宗教
 
 私は宗教は嫌いである。できれば最小限の道徳とヒューマニズムをもち、宗教に関しては無神論というよりは無関心でいたかった。多くの日本人がクリスマスにはケーキを食べ、大晦日には除夜の鐘を聞き、年が明けると初詣に行く。しかして三つの宗教のどれも本気では信じていない。私はそれさえも面倒くさくてしないですませたいと思う。
 キリスト教だけでも百を越える教派があると聞く。キリスト教を名乗る新興宗教などを加えるとその数の多さにまず疑問を抱く。さらに宗教人の哀れみの表情や態度に、悟らない下等動物をみるような蔑みの目を感じてしまう。それでも悪意がなければ、苦い吐き気を隠しながらも何とか耐えられる。

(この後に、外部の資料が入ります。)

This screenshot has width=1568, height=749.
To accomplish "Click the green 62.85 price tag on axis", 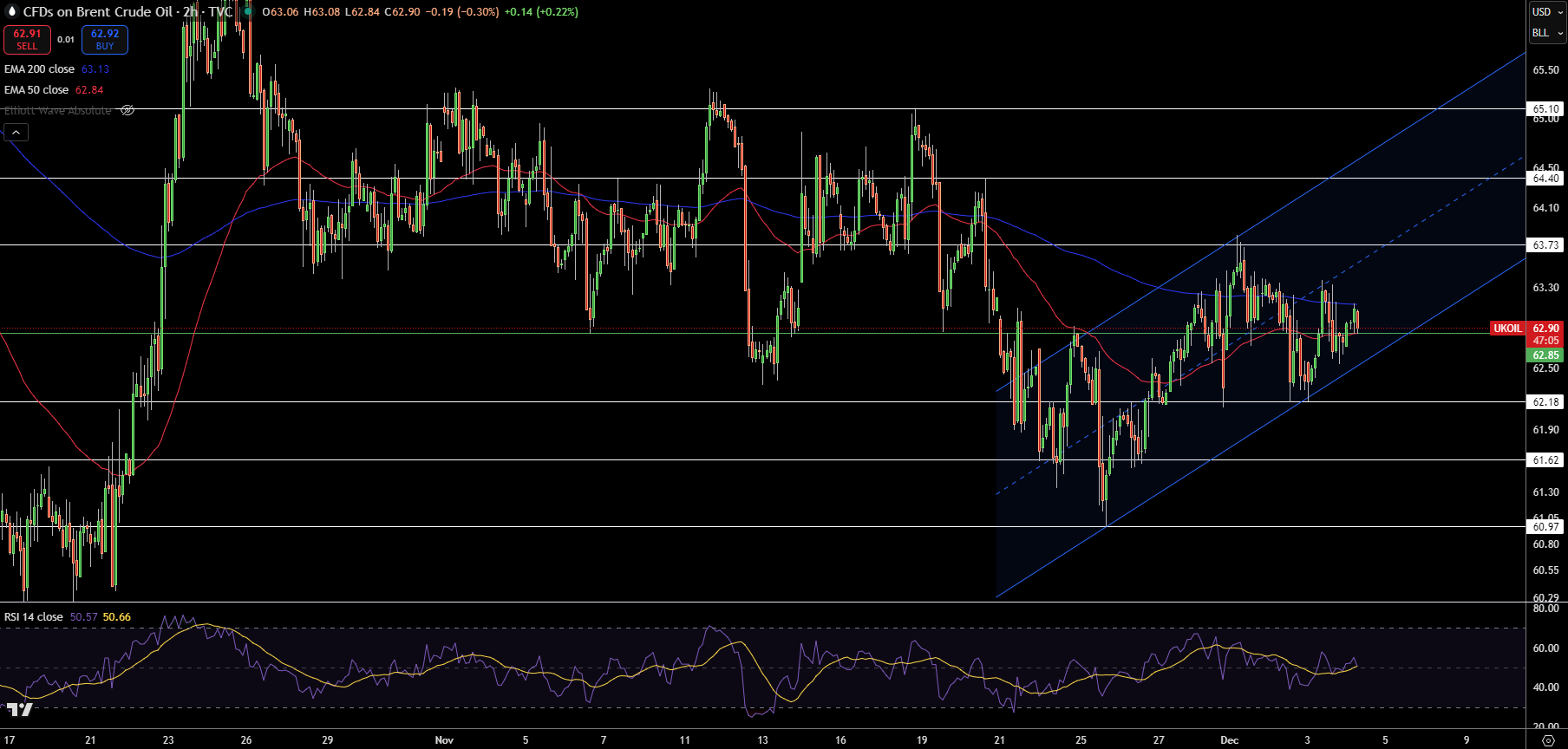I will 1545,355.
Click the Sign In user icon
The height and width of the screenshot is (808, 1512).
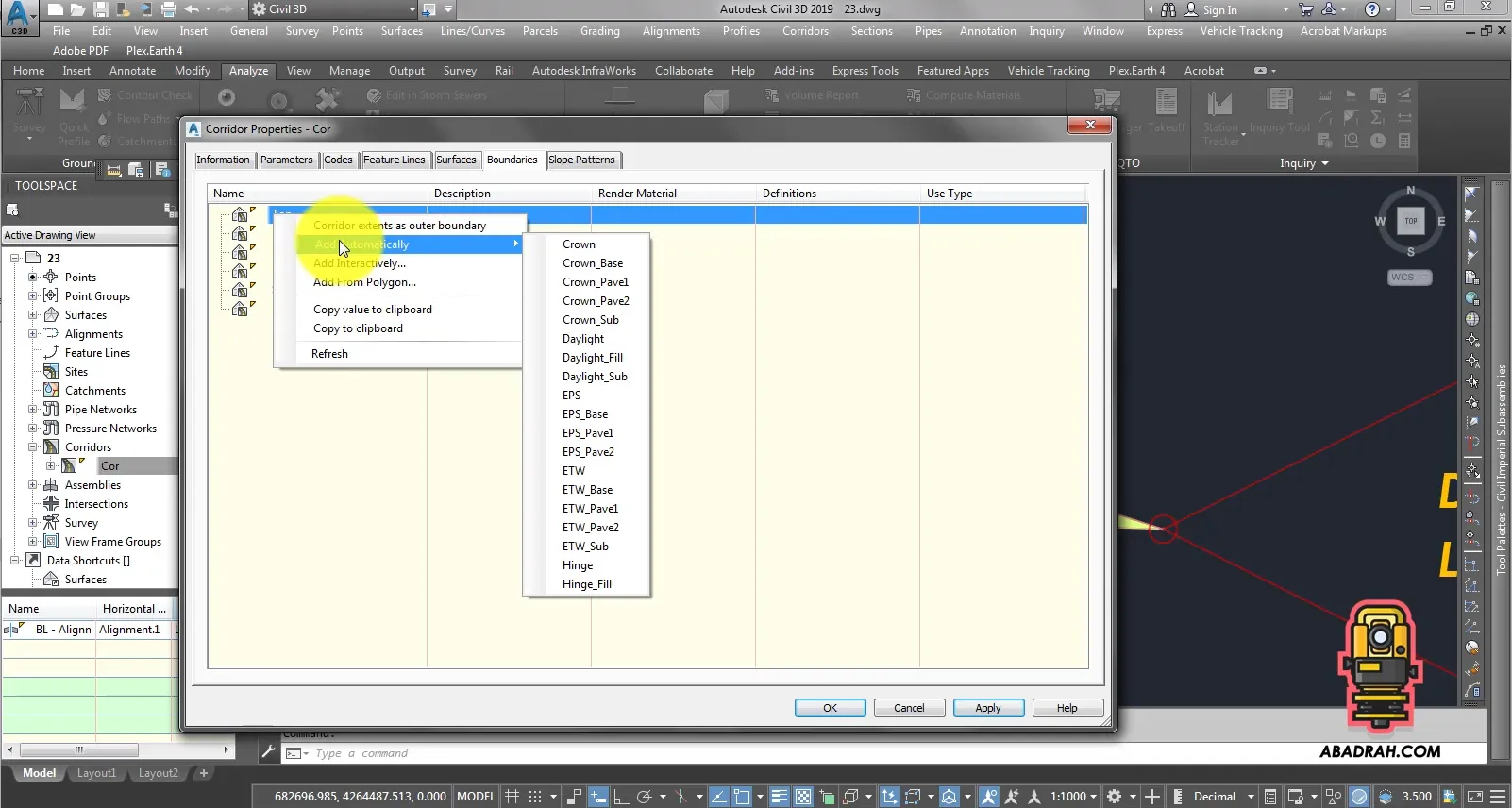(x=1191, y=9)

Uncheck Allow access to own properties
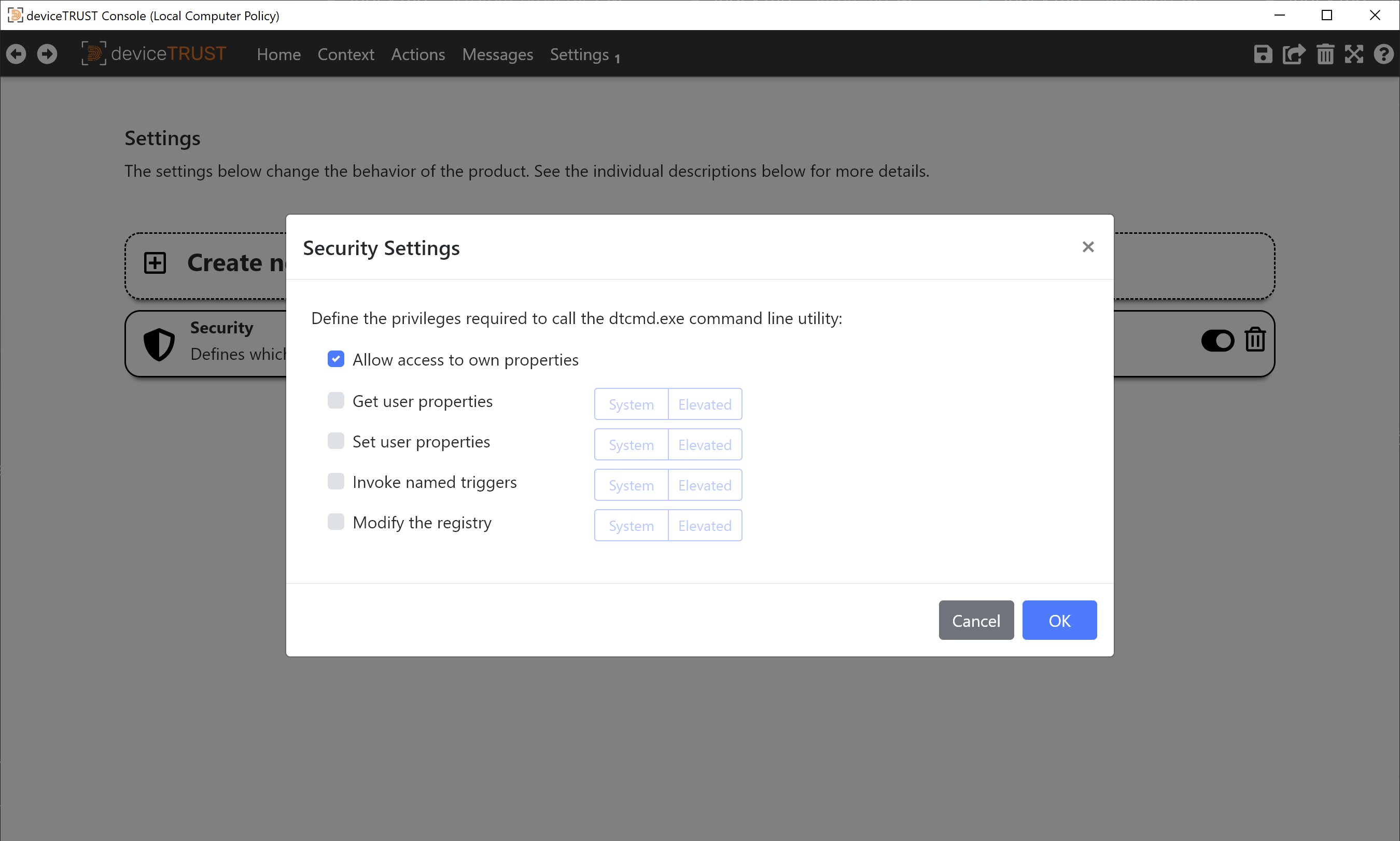click(336, 359)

 私は愚か者である。と言ってみてもしようがないが、加えて人に言えるほどの何の才能もない。無能と言ってもいい。自らは悪意をもち、あるいはもったことがあるにもかかわらず、自らに向けられた悪意・作為には耐えられず逃げるほどに気は弱いようだ。それを神様にお祈りしても勇敢な正義の味方になるわけでもなく有能になるわけでもない。その気の弱さと社交性の乏しさのせいであろうか、私は独りでいることが多く、独りで考えることが多い。独りで存在することの耐え難い不安が私をキリスト教に向かわせたのかもしれない。そして聖書に表わされた人のような神のような生き方と死に方をしたイエスキリストのへの想いが断ち切れないために今も聖書を少しずつ読むという生活になっているようである。
 イエスは常に貧しい人たちを訪ね彼らとともにあり慰めと励ましを与え、どういう癒しかはよくわからないが病気を癒したという。広く(旧約)聖書に通じていて、それを人のために生かし、終生富を求めず、私利私欲を求めず、最後には抵抗も言い訳もせず、十字架につけられ死んだ。福音書はキリスト・イエスの肉体をもった復活を説いている。しかし肉体をもって復活されたのなら、忙しくはなるだろうが時々天から下りてきて困っている人々を当時のように助けに来てくださればよいのにと思う。
私についていえば復活は聖書を通じての霊的な精神生活以上には起こっていないので、それ以上を無理に信じる気にはなれない。今でも私は宗教は嫌いである。あまりお近づきになりたくない。しかし私は全く個人的にイエスの存在を必要としており、イエスを主と呼ばざるをえず、キリスト(救い主)と呼ばざるをえず、それよりも存在することの孤独と不安を癒してくださる同伴者・永遠の友として頼みとせざるをえない。